Bettie's research shows that school cliques (including "cholas," "hicks," "preps," and "skaters") and the styles they display at times reflected race and class differences among students. Bettie documents the categories of subculture and style that high school students use to express class and racial/ethnic differences among themselves, and she focuses on how girls form their identities in opposition to one another as different kinds of girls. Bettie argues that differences in clothing, makeup, and hairstyle have meaning beyond gender.

"Young people have a sense of inequality, but they rarely express it in political terms," she said. "Instead, class struggle is waged over modes of identity expression where style can be used to express group membership."

Contemporary girls' "performances of identity" are complex, she added.

"Adults often fail to see that the practices that disturb them, like sexual display, piercings, and tattoos, often mark class and race relations among girls and are not solely expressions of gender inequality," said Bettie. These "emblems of race and class membership" too often are misunderstood and interpreted as moral differences in sexual practices between supposed "good girls" and "bad girls," she added.
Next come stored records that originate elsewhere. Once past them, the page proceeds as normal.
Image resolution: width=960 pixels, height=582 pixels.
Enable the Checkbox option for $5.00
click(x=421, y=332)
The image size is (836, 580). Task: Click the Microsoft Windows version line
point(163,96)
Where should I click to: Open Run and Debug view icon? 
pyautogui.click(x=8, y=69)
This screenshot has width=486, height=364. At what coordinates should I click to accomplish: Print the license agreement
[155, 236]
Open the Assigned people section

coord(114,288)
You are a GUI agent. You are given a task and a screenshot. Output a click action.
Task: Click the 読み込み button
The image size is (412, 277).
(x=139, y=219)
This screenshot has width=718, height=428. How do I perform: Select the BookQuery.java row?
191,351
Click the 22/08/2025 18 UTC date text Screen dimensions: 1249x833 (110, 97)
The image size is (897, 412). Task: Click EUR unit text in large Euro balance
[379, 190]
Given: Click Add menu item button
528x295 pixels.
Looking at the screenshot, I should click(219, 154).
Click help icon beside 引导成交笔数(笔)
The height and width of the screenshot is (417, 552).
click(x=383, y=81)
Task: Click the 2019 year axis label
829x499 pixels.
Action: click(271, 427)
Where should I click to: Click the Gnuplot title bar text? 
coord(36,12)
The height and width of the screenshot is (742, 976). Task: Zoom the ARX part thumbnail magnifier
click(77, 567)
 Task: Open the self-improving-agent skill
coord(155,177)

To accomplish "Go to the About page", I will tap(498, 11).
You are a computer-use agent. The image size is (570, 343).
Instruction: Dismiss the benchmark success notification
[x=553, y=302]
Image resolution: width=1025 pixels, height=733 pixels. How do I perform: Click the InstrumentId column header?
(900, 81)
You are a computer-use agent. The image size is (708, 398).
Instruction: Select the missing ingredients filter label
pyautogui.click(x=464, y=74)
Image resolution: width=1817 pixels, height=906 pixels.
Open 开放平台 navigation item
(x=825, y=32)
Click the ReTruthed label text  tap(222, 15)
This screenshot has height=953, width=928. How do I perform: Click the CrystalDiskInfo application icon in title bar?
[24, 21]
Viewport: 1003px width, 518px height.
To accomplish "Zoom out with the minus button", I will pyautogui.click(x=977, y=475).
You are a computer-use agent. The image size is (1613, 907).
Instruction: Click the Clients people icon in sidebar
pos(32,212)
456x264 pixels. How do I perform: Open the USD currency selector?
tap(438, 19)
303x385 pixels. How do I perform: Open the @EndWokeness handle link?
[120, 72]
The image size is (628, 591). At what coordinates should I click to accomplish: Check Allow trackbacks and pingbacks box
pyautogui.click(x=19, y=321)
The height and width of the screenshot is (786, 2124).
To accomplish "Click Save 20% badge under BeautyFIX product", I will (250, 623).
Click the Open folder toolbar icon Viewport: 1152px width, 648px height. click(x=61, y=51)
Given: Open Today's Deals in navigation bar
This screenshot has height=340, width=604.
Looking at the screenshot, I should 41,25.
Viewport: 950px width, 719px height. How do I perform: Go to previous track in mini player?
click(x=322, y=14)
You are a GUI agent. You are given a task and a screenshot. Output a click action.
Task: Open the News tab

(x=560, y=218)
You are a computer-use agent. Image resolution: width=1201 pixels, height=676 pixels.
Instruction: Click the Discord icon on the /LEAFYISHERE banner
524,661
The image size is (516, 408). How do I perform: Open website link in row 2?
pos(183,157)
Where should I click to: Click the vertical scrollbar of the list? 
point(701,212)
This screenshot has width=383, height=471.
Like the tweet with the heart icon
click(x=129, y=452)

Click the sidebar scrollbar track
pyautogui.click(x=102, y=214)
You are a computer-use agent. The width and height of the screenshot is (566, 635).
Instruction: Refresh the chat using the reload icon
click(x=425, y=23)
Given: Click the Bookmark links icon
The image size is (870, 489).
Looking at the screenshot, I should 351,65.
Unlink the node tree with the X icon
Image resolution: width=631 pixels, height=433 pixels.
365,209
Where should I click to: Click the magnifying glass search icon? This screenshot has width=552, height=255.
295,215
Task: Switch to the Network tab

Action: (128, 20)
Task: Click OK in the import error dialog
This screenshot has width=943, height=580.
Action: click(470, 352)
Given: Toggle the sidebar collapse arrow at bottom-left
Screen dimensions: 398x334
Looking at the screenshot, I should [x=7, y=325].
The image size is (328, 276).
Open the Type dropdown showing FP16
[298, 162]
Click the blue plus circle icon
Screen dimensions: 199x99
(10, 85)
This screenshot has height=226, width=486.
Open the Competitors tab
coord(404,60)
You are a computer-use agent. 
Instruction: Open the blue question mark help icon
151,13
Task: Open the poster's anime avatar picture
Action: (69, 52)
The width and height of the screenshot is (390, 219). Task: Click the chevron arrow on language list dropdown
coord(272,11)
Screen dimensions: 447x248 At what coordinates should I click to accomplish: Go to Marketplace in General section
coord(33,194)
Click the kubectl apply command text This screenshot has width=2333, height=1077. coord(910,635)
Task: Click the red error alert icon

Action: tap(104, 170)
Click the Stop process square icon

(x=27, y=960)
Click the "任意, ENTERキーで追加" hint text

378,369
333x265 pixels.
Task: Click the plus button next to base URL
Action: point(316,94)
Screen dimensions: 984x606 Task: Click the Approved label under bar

In particular, Bettie recognizes that girls, not just boys, are "class actors" who will hold jobs and have an economic impact. "The fact that girls are future workers gets overlooked when school officials interpret girls' choices about clothing and makeup as solely about an interest in boys and sex, when it can be as much about their identity as members of the working class or of a racial/ethnic group," she said.

Bettie's research reveals the consequence of schools' treatment of "girls without class." For instance, schools too often envision low-income boys as on route to becoming "workers" but tend to see girls--especially working-class and/or Mexican American girls--as on route to various kinds of "family" lives.

On the contrary, even during high school, working-class girls, like boys, were working and bringing home money to assist their family, Bettie found. "Girls, too, are class actors with identities and futures in relation to work and income," said Bettie.

Social policy, too, reduces poor women to a family-based identity, asserted Bettie. "You see it when low-income women--especially welfare mothers--are not understood as poor due to low wages but because they are considered to be in between men," said Bettie. "That view makes their economic dependence on men seem natural or inevitable and sidelines the real causes of women's poverty."

Girls today want and expect to be economically independent from men, which is often possible for middle-class girls and women, noted Bettie. "But the fact is that living-wage working-class jobs are still not available for working-class women and are, in fact, increasingly scarce for young working-class men."

"The problems that working-class girls face are not unique to their age or part of a crisis among youth," said Bettie. "Their problems are the same problems that plague adult working-class women--occupational segregation, low wages, lack of affordable child care, higher education, housing, and health care."

Bettie's research also underscores the salience of race and ethnicity on academic achievement. She found that middle-class students of color were more likely to be represented in working-class and "downwardly mobile" peer groups than were middle-class white students. "At a moment when policy makers are debating affirmative action and the relative importance of race and income on educational achievement, my research shows that class is a key variable for understanding academic achievement but that race and ethnicity remain equally salient," said Bettie.